The findings of fact goes on to explain the nature of the "barrier to entry": The fact that there is a multitude of people using Windows makes the product more attractive to consumers. The large installed base impels ISVs (independent software vendors) to write applications first and foremost to Windows, thereby ensuring a large body of applications from which consumers can choose. The large body of applications thus reinforces demand for Windows, augmenting Microsoft's dominant position and thereby perpetuating ISV incentives to write applications principally for Windows. The small or non-existent market share of an aspiring competitor makes it prohibitively expensive for the aspirant to develop its PC operating system into an acceptable substitute for Windows. (III.39, 40)
The proposed remedy (dividing Microsoft into two companies) was overturned on appeal, and Microsoft has since reached a settlement with the Department of Justice (DOJ) and some of the states which brought suit against it, perhaps because with a new administration the DOJ changed its attitude. Meanwhile, several class-action lawsuits filed after the conviction are still pending.
In early 2002, Microsoft proposed to settle the private lawsuits by donating $1 billion USD in money, software, services, and training, including Windows licenses and refurbished PCs, to about 12,500 underprivileged public schools. This was seen by some as a potential windfall for Microsoft, not only in educating schoolchildren on Microsoft solutions but also in collecting additional license fees if the schools ever wanted to upgrade. After protests from Apple Computer, Inc., which feared further loss of its educational market share, a federal judge rejected the proposed settlement. 

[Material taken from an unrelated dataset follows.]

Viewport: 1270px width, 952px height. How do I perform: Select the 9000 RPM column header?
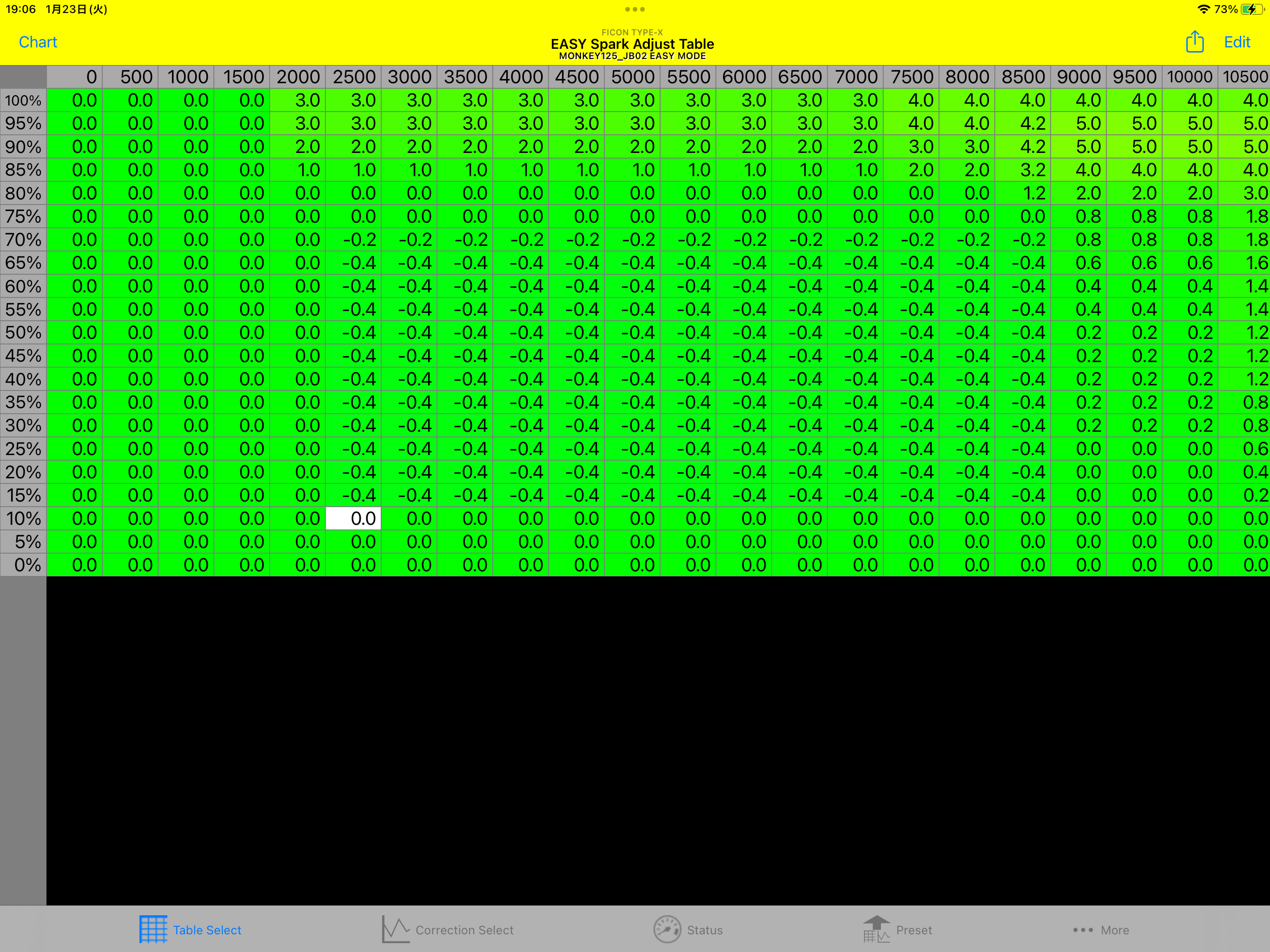pos(1078,77)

In 2003-2004, the European Commission investigated the bundling of media player software into Windows, a practice which rivals complained was destroying the market for their own products. Negotiations between Microsoft and the Commission broke down in March 2004, and the company was subsequently handed down a record fine of euro 497 million ($613 million) for its breaches of EU competition law. The ruling is subject to appeal in the European courts. Separate investigations into alleged abuses of the server market were also ongoing at the same time. On December 22, 2004, the European Court decided that the measures imposed on Microsoft by the European Commission would not be delayed, as was requested by Microsoft while waiting for the appeal. Microsoft will thus have to pay the euro 497 million fine, ship versions of Windows without Windows Media Player, and license many of the protocols used in Microsoft's products to developers in countries within the European Economic Area.

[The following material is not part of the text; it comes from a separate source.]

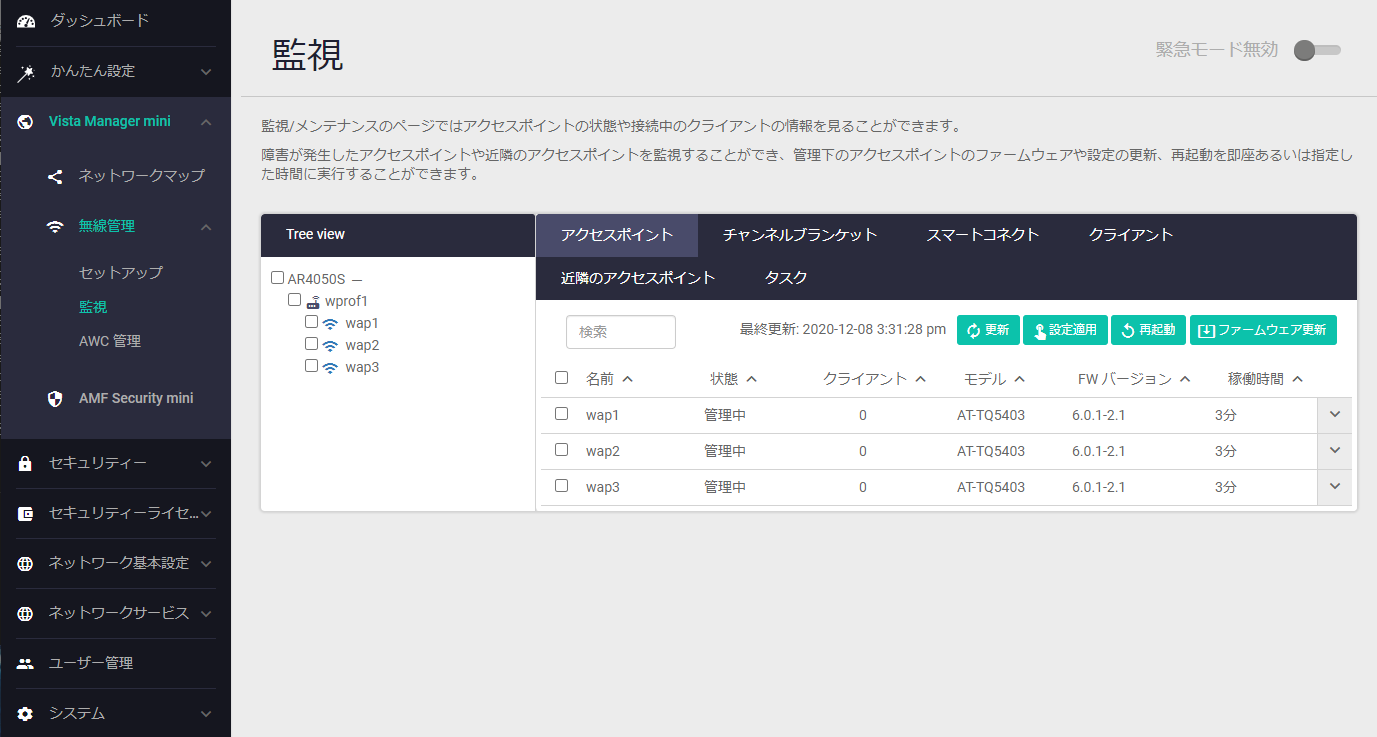Expand the wap1 row details chevron
1377x737 pixels.
coord(1334,414)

Other suits and rulings by governments
In March 2004, during a consumer class-action lawsuit in Minnesota, internal documents subpoenaed from Microsoft revealed that the company had violated nondisclosure agreements seven years earlier in obtaining business plans from Go Corporation, using them to develop and announce a competing product named PenWindows, and convincing Intel to reduce its investment in Go. After Go was purchased by AT&T and Go's tablet-based computing efforts were shelved, PenWindows development was dropped  .
In May 2004, a class-action lawsuit accused Microsoft of overcharging customers in the state of California. The company settled the case for $1.1 billion USD. A California court ordered Microsoft to pay an additional $258 million USD in legal fees (including over $3,000 per hour for the lead attorney in the case, more than $2,000 per hour for colleagues, and in excess of $1,000 per hour for administrative work). A Microsoft attorney responded, "Somebody ends up paying for this. These large fee awards get passed on to consumers." . The total bill for legal fees was later reduced to just over $112 million USD.  Because of the structure of the settlement, the law firm which sued Microsoft may end up getting more money from the company than California consumers and schools, the beneficiaries of the settlement.

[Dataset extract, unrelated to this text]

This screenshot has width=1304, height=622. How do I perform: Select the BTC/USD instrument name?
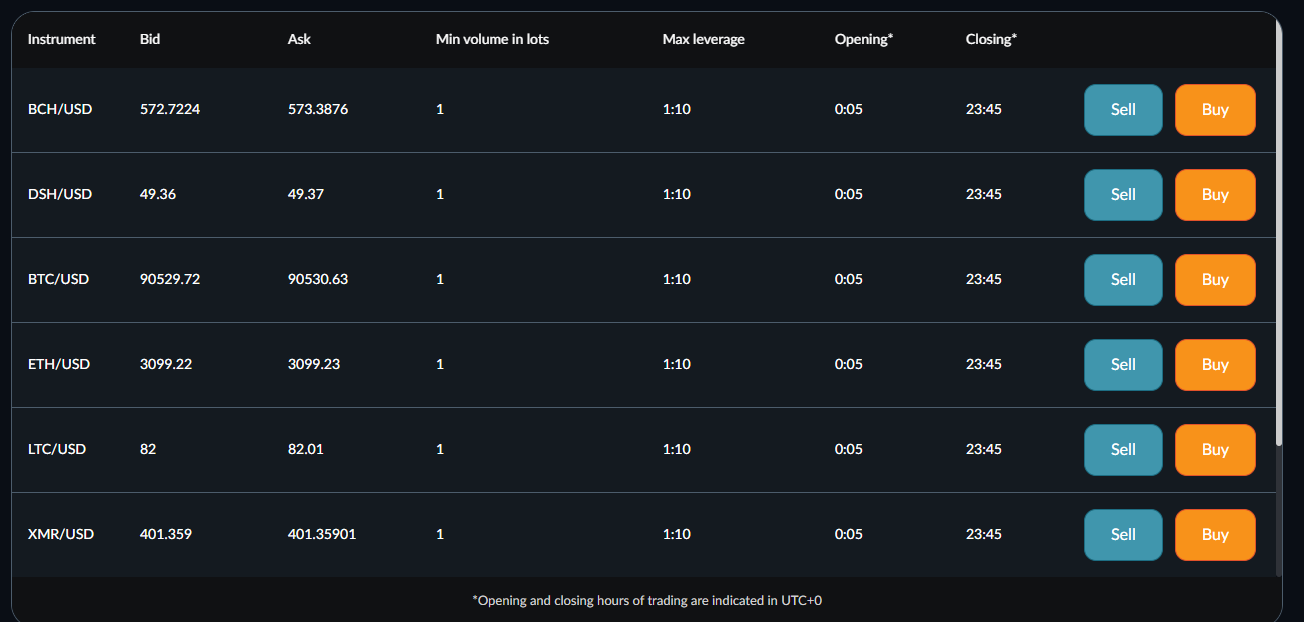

In July 2004, Japan's Fair Trade Commission warned Microsoft to remove a provision from its licensing contracts whereby PC makers would not be allowed to file patent infringement suits if future versions of Windows add features similar to their own technology. Microsoft plans to appeal the warning.
Suits by private companies
Microsoft has fought legal battles against:
- Apple Computer, Inc., which accused Microsoft in the late 1980s of copying the "look and feel" of the graphical user interface of Apple's operating systems. The courts ruled in favor of Microsoft in 1994.
- Be Incorporated, which accused Microsoft of exclusionary and anticompetitive behavior intended to drive Be out of the market.  Be even offered to license its BeOS operating system for free to any PC vendors who would ship it pre-installed, but the vendors declined due to fears of pricing retaliation from Microsoft: by raising the price of Microsoft Windows for one particular PC vendor, Microsoft could price that vendor's PCs out of the market.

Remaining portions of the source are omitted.